Copy out, word for word, the part of the entries that opens with the line containing "Screen dimensions: 1512x730" and closes with the line containing "point(244,115)", leaving the pictures out of your answer.

INPUT:
#####

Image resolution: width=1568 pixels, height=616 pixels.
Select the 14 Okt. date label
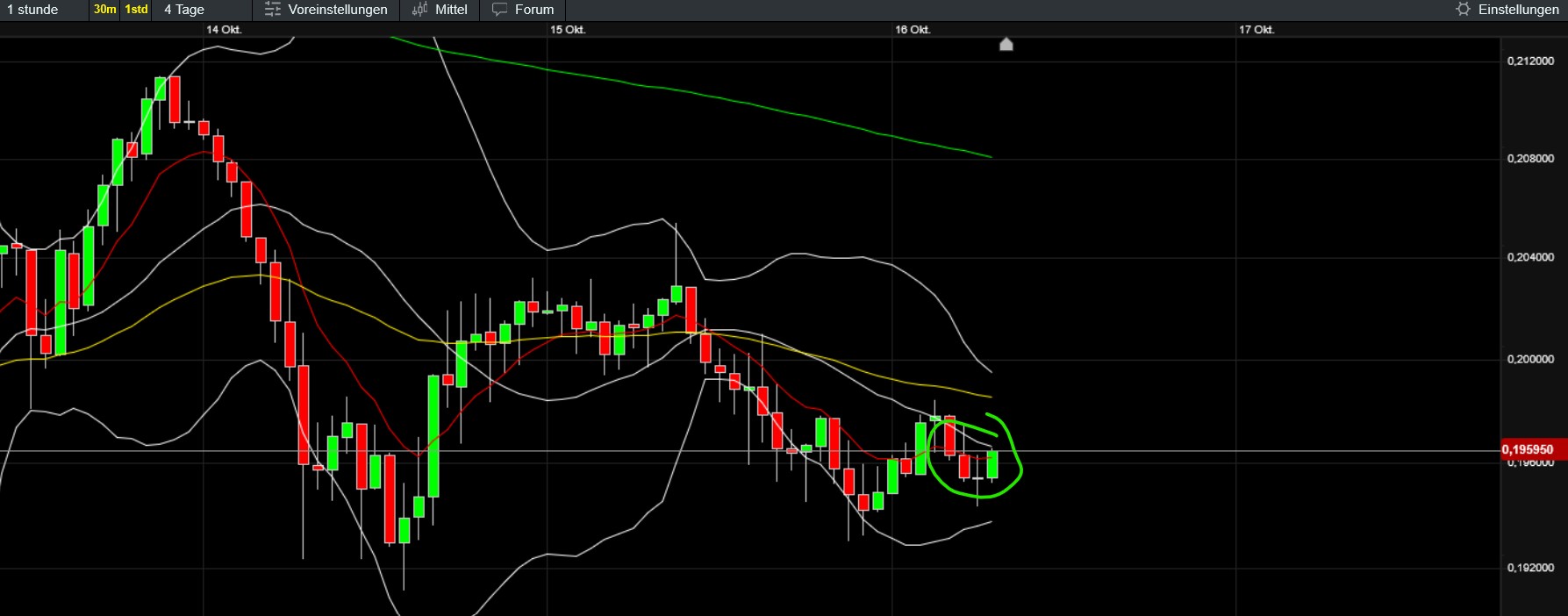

#####

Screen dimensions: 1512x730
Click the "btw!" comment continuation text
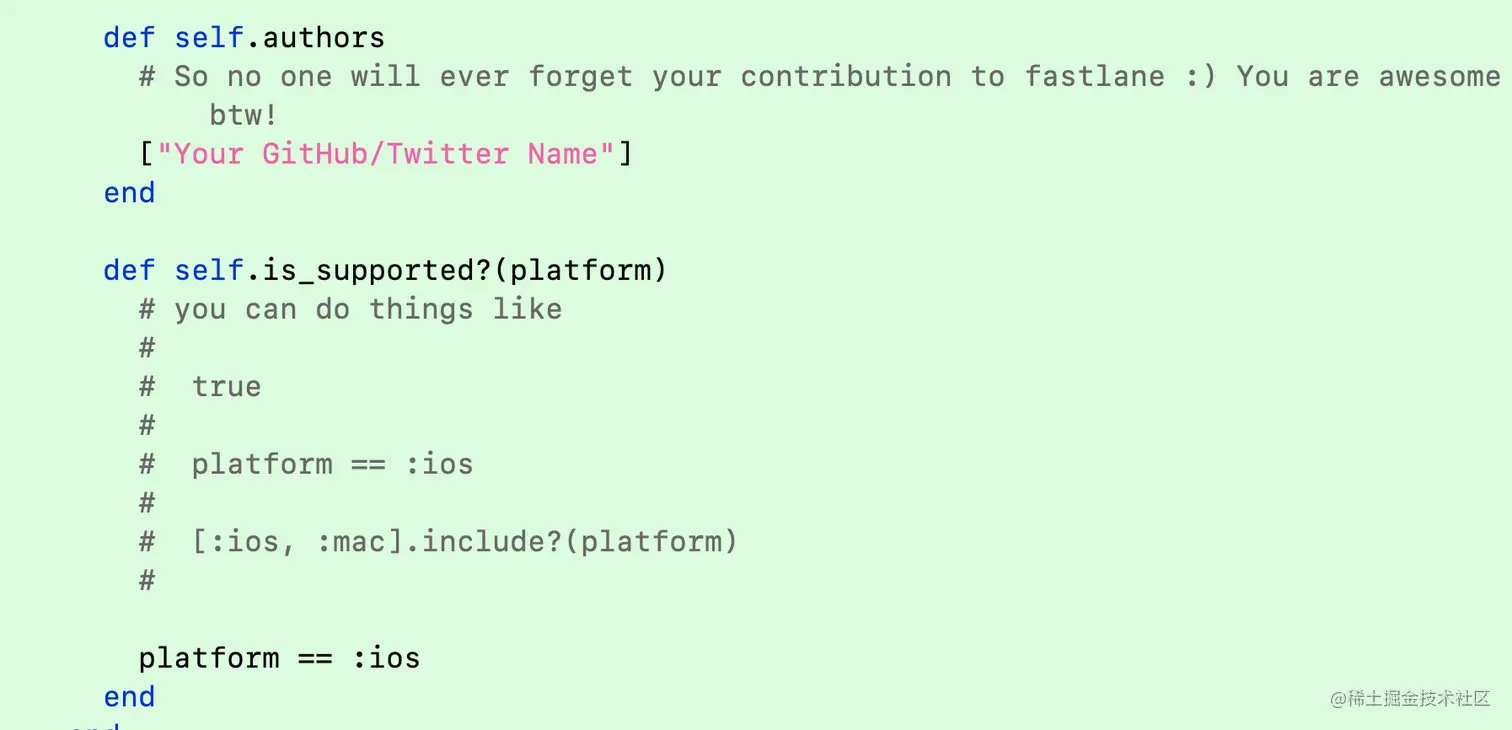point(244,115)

#####

EXERCISE SOLUTION:
Screen dimensions: 1512x730
Click the "btw!" comment continuation text
point(244,115)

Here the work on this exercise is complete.